Había bebido de la botella de sangre sin atragantarse, y no había escupido ni sucumbido a las náuseas. De hecho, había ocurrido todo lo contrario: la sangre había parecido revivirle, y había dado una nueva frescura a su piel y un brillo más intenso a sus ojos.

La gran mayoría de autostopistas accedían encantados a tomar parte en las fiestas del trío, y siempre estaban dispuestos a compartir una pipa o una dosis de ácido o a rodar un rato encima del colchón. Después —y siempre después de esos placeres, pues hacían que su sangre adquiriese un sabor más dulce— llegaba el momento de sacar la botella de vino o de whisky o de lo que fuese la última botella vacía dentro de la que habían guardado su provisión de sangre más reciente. Era la parte de la diversión que más gustaba a Molochai y Twig. El autostopista, que ya estaba borracho o flipado o alucinando a causa del ácido, tomaba un ansioso trago de la botella. Después sus ojos giraban en las órbitas, y sus rasgos se contorsionaban en una mueca de horror y repugnancia mientras la sangre salía a chorros de su boca, y Molochai, Twig y Zillah entraban en acción. Uno rescataba la botella de vino, otro sujetaba las manos del aterrorizado autostopista y otro se encargaba de sujetar la garganta…, ah, sí, la maravillosa garganta desgarrada en la que palpitaba el pulso, o el estómago, o la ingle. Cualquier sitio servía, siempre que fuese un sitio que pudiera sangrar.

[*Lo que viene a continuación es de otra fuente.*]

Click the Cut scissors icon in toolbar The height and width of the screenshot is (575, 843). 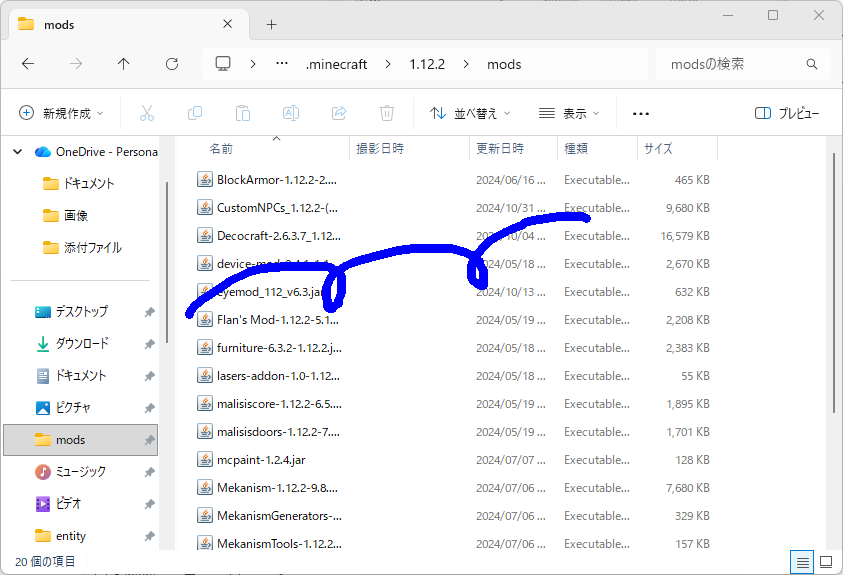pos(147,113)
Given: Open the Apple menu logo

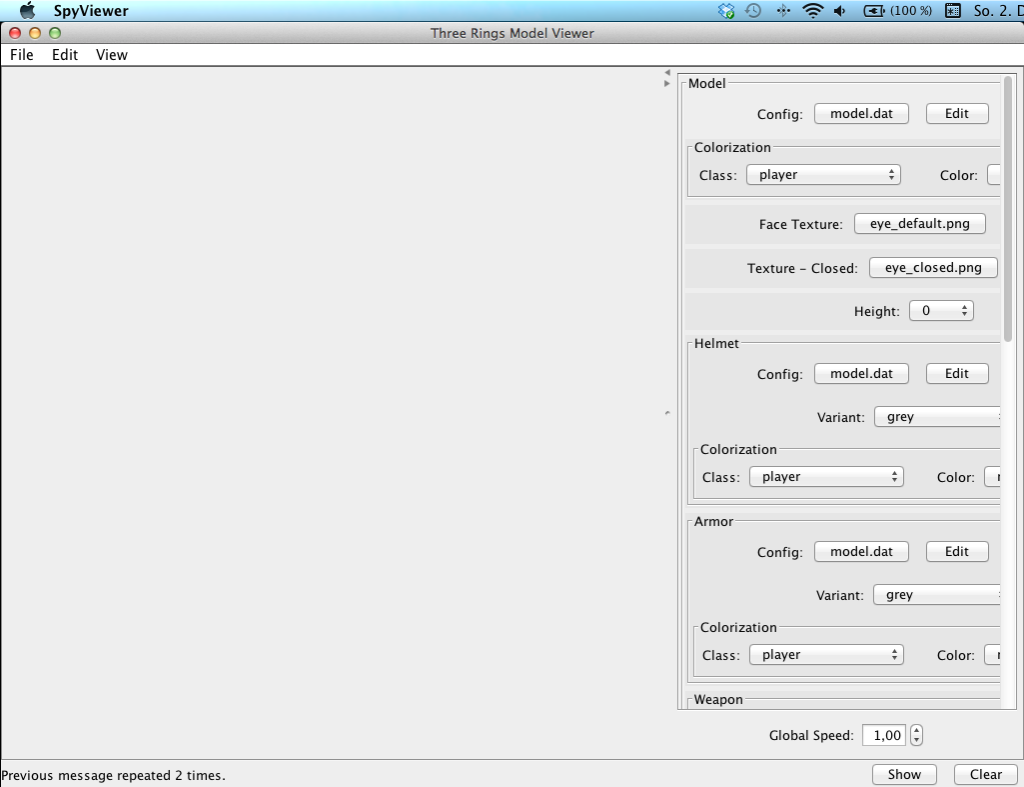Looking at the screenshot, I should click(27, 11).
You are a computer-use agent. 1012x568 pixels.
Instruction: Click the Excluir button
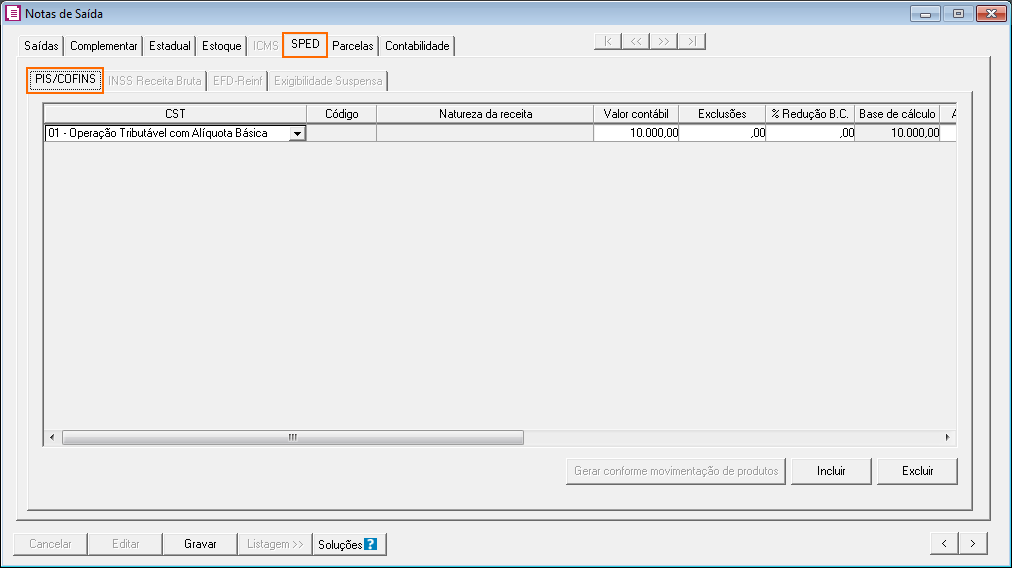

Pero con aquel chico no había ocurrido nada de todo eso. ¿Nada? Sí, Nada, así había dicho que se llamaba… ¿De dónde había sacado un nombre semejante, y dónde había podido llegar a adquirir aquella afición a la sangre? Zillah volvió a contemplar el rostro dormido y el flequillo de cabellos oscuros que caían sobre los ojos. Bueno, podía quedarse con ellos durante unos cuantos días. Había magia en su torrente sanguíneo, desde luego, pero quizá fuese la clase de magia que merecía ser preservada durante un tiempo. Zillah extendió la mano y acarició los labios de Nada con la punta de un dedo, y Nada sonrió en sueños.

El nacimiento de la mañana les sorprendió amontonados encima del colchón con los miembros enredados, el pelo esparcido sobre las caras, los corazones pegados a las columnas vertebrales y las manos aferrando otras manos. Cuando la primera luz del día rozó sus párpados, Zillah se removió y dejó escapar un gemido ahogado, el último vestigio ancestral de un reflejo que ya apenas recordaba ni siquiera en sus pesadillas. Volvió a pegar la boca a la garganta de Nada, despertó a medias de su sopor y el recordar que había decidido conservar al chico intacto hizo que no le mordiera, pero tuvo que chupar como un bebé antes de poder volver a conciliar el sueño.